Sandra sits quietly in the corner staring out at the traffic as the sun sets behind purple and gold. “What are we waiting for?” she asks quietly. “Is this an airport, or is this a train station? There’s so many here, we should invite them in for Thanksgiving. The travelers need to get home, don’t you agree?” She directs this to Jim, her husband who sits on the edge of the chair. He is visiting her for the day, straining to remember the young, vibrant woman who said yes all those years ago. “We have so much food here, if the kids come they’ll…” and here she smiles and sings the last as a sea chanty, “eat till their bellies are full, ho!” Jim manages a tight smile. His Sandra is still in there…somewhere. He spots Billie Jean entering the room and motions her over to sit with them. Billie Jean sits, hands folded in her lap. Sandra looks at her, one eyebrow raised. Billie Jean slowly opens her hands to reveal one of the birds nestled there. The secrets of the soul are shared in peace…

Earl helps himself to more of the sweet potato casserole. He is one of the seven men who sit with Margie at a double table. He’s sweet on her but then again, they all are sweet on her. In her mid-80s, a firm grip on reality and a sly sense of humor, her rollator parked neatly behind her chair, she gives each gentleman an opportunity to sway her with clean jokes or stories of past loves. Earl feels fortunate to be included in the communion of saints at Margie’s table. In his career as a systems analyst for the CIA, Earl has seen a lot of things, kept a lot of secrets. But his secret pain is the hardest to bear. At Thanksgiving, the nights are long, the days short, the loneliness a futile tool for battling despair. Earl ticks off the years in his head since Mattie died, leaving him alone. Back in a day when two men could not, should not, fall in love, two men fell in love.

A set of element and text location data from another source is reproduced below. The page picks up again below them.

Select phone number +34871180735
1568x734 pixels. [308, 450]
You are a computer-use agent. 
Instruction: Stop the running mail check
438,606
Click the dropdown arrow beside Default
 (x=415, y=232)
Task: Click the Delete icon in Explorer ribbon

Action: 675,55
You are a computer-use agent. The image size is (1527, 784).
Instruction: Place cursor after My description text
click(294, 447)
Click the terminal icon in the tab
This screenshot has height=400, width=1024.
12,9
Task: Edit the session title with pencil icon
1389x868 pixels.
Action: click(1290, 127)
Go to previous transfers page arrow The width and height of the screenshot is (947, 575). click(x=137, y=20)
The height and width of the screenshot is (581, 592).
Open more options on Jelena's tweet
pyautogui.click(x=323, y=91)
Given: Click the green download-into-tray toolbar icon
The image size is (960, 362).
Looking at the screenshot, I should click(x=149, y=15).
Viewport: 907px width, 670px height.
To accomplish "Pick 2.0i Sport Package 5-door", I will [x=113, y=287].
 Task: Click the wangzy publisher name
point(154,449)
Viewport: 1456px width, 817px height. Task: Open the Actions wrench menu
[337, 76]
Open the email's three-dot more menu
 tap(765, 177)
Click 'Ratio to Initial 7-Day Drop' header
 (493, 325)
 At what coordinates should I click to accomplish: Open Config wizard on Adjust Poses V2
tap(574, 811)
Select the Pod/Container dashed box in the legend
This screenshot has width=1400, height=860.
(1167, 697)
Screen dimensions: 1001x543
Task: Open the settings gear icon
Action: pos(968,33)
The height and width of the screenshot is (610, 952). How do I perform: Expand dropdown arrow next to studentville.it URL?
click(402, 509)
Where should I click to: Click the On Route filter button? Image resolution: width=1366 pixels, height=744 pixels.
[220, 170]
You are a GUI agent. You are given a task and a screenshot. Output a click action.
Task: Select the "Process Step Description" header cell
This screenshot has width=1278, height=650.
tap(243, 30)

The beauty of youth quickly fades but the need for loving touch never dies. Margie knows his secret and sometimes at night they sit together and hold hands, just being there for each other. Choosing love is choosing grace and choosing grace is the only real power….

Barry, wearing his Vietnam Vet cap, slides onto the piano bench. His wife, Rose Marie, takes her place at the microphone in her wheelchair. Since her stroke, the left side of her body just hangs there, attached but not participating much in the joys of life. The congregation of perishables gathered for this feast at times feel like the birds trapped in that glass cage. But they can still sing. Barry belts out “Fortunate Son” just to prove he’s still a rebel, with Rose Marie trying to mouth the words as best she can. They finish with a flourish, then settle into more audience friendly songs. Thanksgiving is proclaimed for the lost and lonely, the forgotten and the forsaken. Thanksgiving is proclaimed for the families and the soldiers, the confused country and the tired world. Thanksgiving is proclaimed for all we meet along the way. Finally, Barry ends the evening with a solo. The old Tom Kimmel song, SHIPS. “We rest here while we can, but we hear the ocean calling in our dreams…Part of us would linger along the shore, For ships are safe in harbor, But that’s not what ships are for…”

Blessings and peace to you and yours…thanks for giving of yourselves.

Words are magic and writers are wizards.